I'm very thankful for the people who have helped me through a fun but pretty challenging year of my life: Jenn, Zach, Colin, Valerie and my two very supportive parents. I'm thankful for the people who helped me prepare for different aspects of the Foreign Service application process, especially Sara, Alex, Sarah, Valerie, Richard, Faith and my stern but effective proof reader Naomi.

Gracias a Fátima, Ana, Fernando, Julie y Santiago por ayudar mi español, algo que aún ha de mejorarse.

WHATS NEXT: Training (A-100 in State Department speak) isn't until June 30, so I'm going to spend two months or so in San Diego attending some weddings, running up the mileage on my bike, surfing and packing. After that, I'll be moving to DC to start my training to be an Economic Officer in the US Foreign Service. Depending on where they're sending me after, I might be in DC anywhere from three months to a year. Then, off to represent my country at a US embassy somewhere in the world, so stay tuned for a whole new type of adventure on my blog!

Thursday, April 17, 2014

Stray Dogs, Surfboards, Coconuts, Cricket... and Heat

Just to get it out of the way: our weekend in El Paredon was really hot. Even at night, every small little stirring of breeze only offered temporary respite. To cut down on complaining, we banned the word "hot" and kept track of violations, with the biggest violator buying the group a round at the end of the weekend.

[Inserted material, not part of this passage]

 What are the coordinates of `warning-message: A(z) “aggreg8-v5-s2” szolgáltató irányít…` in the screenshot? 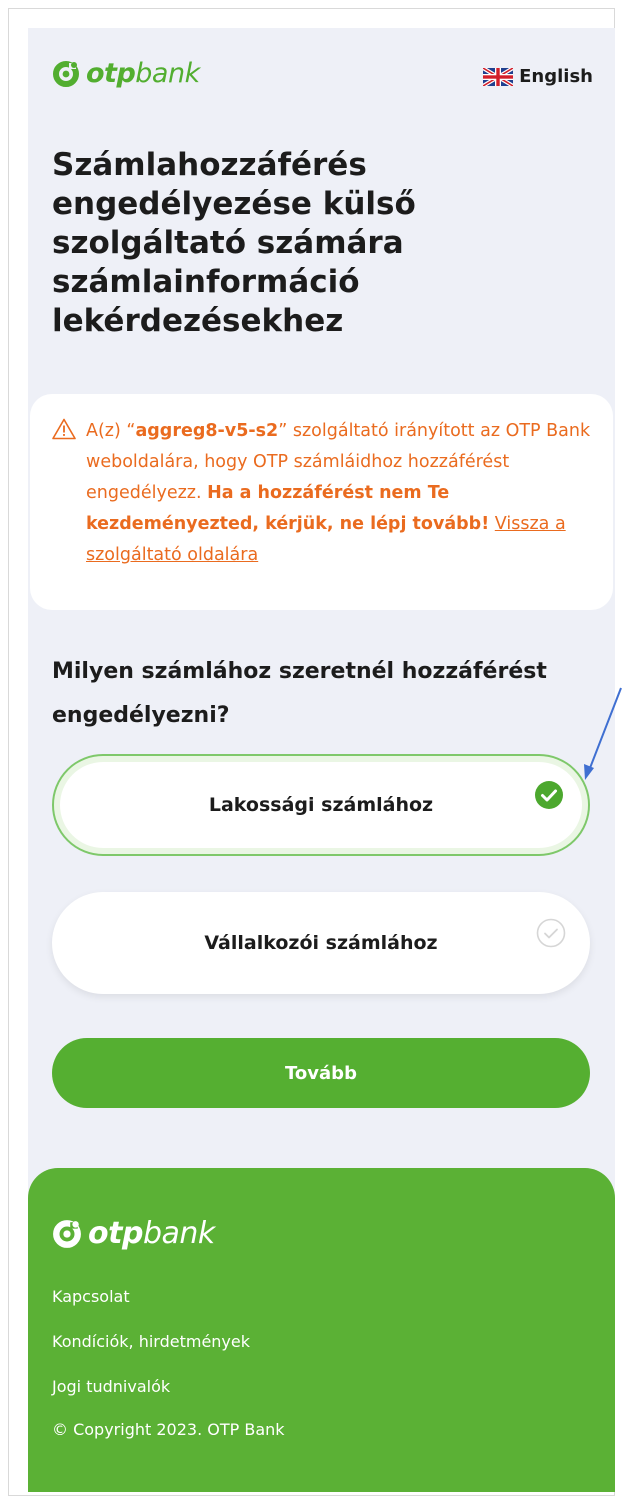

Luckily, El Paredon was full of wonderful things to help keep our minds off of the weather. One of them was our house which I found through AirBnB, La Choza Chula. It's run by a community-focused NGO that is working to help El Paredon benefit from the growing surfing scene there. Unfortunately, a lot of people who come in to surf aren't even aware of the existence of a town right down the road. Read more about what La Choza Chula does here.

We explored El Paredon and got to meet some of our neighbors as well as a few neighborhood kids who hang out in the shack's backyard. The yard has a few coconut trees and Jossie and I took a machete to a few coconuts to get into the inner coconutty goodness. The house itself has a dry erase board, which we took full advantage of in a pretty epic game of pictionary. We spent Saturday morning on the beach surfing and swimming in the afternoon we relaxed in the hammocks and pool of the Paredon Surf House with two cool Canadians we met there.

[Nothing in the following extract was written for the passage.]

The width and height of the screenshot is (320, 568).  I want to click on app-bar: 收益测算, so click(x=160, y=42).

I caught a few more waves Saturday afternoon after Paul taught me and the Canadians how to play cricket. It's actually a pretty simple and fun game, but I'm sure it helped contribute to the sunburn on my shoulders.

Meals were fun as well. El Paredon doesn't really have restaurants, so for our two breakfasts we bought and cooked beans and eggs and some tortillas from a lady across the street who stood outside making them. We had a delicious lunch at the Surf House and for dinner we found a barbeque that had been set up for Holy Week that made us some pretty delicious empanadas, burgers and tostadas.

Sunday was on us before we knew it and we cleaned the house, said goodbye to the house's adopted stray dog Twiggy, and dragged our mosquito-bite ridden, sunburned bodies back onto a chicken bus headed in the direction of Antigua.

Irony: The guy from San Diego ended up saying "hot" the most, so I bought the round.